Whether or not Gaetz ends up as a “blowtorch” that Trump aims at the Justice Department, as Bannon put it, it’s as much about the blowtorch as it is about the personnel. How far will Trump go? On Thursday afternoon, Trump announced his next controversial choice: Robert F. Kennedy, Jr.the vaccine-skeptical, conspiracy theory-spreading former Democrat, for Secretary of Health and Human Services. Before the election, Trump had already indicated this, saying he wanted Kennedy to “go out of control” against US public health authorities. How much clearer can he be?

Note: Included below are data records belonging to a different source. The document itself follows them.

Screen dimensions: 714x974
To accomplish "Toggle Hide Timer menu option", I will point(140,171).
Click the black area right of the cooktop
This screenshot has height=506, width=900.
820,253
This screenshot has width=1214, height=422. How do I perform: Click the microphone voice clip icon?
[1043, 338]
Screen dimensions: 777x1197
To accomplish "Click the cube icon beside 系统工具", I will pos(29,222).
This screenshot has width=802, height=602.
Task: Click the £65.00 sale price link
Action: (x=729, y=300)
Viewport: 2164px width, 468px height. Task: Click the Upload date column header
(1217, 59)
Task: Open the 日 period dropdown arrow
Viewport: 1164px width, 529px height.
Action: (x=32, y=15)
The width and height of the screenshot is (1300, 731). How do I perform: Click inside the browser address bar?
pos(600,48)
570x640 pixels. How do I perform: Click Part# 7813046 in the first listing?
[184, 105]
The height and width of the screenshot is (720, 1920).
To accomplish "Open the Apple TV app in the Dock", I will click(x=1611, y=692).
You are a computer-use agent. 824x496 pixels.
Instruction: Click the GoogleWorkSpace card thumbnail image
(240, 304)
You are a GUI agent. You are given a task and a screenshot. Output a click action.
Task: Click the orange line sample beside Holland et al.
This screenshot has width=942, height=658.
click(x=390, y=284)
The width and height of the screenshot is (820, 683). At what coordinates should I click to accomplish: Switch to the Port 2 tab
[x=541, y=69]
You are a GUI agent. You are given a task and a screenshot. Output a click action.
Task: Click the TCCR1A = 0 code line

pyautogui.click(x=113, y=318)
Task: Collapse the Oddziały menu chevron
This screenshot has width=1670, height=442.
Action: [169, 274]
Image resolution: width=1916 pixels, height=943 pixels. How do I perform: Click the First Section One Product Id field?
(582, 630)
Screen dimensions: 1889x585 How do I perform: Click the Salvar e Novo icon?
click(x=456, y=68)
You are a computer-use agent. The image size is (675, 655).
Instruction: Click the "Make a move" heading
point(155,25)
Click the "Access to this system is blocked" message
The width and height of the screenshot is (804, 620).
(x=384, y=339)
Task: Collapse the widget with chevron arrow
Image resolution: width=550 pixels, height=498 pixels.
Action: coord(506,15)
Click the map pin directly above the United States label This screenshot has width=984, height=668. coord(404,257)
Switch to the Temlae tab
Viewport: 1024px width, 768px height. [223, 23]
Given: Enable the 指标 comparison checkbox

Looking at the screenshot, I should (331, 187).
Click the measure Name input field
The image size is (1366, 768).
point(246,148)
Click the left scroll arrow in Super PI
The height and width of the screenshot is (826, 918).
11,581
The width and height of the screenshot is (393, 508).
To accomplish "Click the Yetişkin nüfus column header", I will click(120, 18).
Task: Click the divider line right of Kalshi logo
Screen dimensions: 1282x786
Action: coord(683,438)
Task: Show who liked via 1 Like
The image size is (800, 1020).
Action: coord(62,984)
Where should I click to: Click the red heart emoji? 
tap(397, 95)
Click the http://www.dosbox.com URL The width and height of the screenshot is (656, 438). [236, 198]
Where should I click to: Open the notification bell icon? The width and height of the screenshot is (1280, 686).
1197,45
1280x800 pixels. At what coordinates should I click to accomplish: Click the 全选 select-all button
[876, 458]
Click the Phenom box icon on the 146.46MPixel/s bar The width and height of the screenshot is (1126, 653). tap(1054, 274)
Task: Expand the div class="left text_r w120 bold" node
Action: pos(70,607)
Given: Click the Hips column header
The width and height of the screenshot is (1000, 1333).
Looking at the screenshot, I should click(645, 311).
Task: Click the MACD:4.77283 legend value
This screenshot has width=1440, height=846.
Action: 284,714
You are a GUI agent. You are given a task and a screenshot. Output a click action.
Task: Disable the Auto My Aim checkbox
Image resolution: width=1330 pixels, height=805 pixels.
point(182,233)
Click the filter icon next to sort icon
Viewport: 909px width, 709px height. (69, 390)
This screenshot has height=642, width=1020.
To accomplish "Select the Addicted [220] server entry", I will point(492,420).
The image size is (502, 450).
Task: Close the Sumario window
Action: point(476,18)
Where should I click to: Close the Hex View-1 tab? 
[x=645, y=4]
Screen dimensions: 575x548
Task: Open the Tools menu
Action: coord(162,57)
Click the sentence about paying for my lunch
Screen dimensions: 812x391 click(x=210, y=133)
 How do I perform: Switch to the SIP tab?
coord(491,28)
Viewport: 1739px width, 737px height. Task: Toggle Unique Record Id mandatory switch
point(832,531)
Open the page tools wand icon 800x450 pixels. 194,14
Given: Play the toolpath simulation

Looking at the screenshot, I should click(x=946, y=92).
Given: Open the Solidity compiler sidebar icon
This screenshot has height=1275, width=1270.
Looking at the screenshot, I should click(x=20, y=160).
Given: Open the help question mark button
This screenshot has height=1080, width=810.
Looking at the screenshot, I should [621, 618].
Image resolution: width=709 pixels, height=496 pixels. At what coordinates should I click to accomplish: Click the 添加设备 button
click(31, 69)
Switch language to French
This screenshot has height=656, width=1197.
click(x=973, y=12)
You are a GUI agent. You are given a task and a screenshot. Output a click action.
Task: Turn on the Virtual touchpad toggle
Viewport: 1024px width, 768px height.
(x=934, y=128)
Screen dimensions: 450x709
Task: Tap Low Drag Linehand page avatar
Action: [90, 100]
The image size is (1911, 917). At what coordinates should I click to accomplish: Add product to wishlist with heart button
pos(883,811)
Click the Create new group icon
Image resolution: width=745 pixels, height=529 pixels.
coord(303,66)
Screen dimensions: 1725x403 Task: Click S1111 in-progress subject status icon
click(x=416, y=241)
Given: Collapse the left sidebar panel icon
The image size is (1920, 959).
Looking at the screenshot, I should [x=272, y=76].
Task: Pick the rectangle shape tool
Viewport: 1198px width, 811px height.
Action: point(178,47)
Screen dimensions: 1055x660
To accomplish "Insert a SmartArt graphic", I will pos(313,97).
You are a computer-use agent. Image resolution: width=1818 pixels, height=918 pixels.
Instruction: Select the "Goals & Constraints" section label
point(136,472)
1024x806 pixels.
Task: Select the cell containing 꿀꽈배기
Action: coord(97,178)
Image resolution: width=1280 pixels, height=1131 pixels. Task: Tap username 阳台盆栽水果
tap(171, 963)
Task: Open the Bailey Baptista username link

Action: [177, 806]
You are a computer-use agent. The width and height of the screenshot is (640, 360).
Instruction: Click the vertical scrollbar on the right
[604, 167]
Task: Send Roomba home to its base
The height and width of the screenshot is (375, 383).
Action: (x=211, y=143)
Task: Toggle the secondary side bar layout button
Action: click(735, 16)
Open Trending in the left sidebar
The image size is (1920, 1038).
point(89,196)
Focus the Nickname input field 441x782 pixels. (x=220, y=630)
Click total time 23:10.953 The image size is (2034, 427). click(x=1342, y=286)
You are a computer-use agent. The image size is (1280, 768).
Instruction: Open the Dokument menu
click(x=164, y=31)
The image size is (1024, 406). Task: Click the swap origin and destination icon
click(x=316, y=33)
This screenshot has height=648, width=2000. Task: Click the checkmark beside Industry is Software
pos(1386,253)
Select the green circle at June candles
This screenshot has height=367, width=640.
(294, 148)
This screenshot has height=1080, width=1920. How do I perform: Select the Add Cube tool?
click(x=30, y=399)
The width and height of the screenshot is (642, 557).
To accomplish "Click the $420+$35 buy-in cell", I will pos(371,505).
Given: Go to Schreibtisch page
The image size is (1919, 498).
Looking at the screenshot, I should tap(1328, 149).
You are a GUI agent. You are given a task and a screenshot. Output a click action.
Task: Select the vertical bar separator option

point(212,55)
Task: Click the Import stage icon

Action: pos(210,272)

I expect to see more such announcements in the coming days. Right out of the starting blocks, Trump 2.0 has already gone far beyond the most extreme people and policies considered during Trump’s first term. And perhaps that is the hidden advantage of his wild debut in the new cabinet: the immediate obsolescence of the post-electoral wave of hot ideas, wishful thinking and psychological self-consolation by many in the capital that maybe, just maybe, this time it won’t be so would be. Don’t be silly.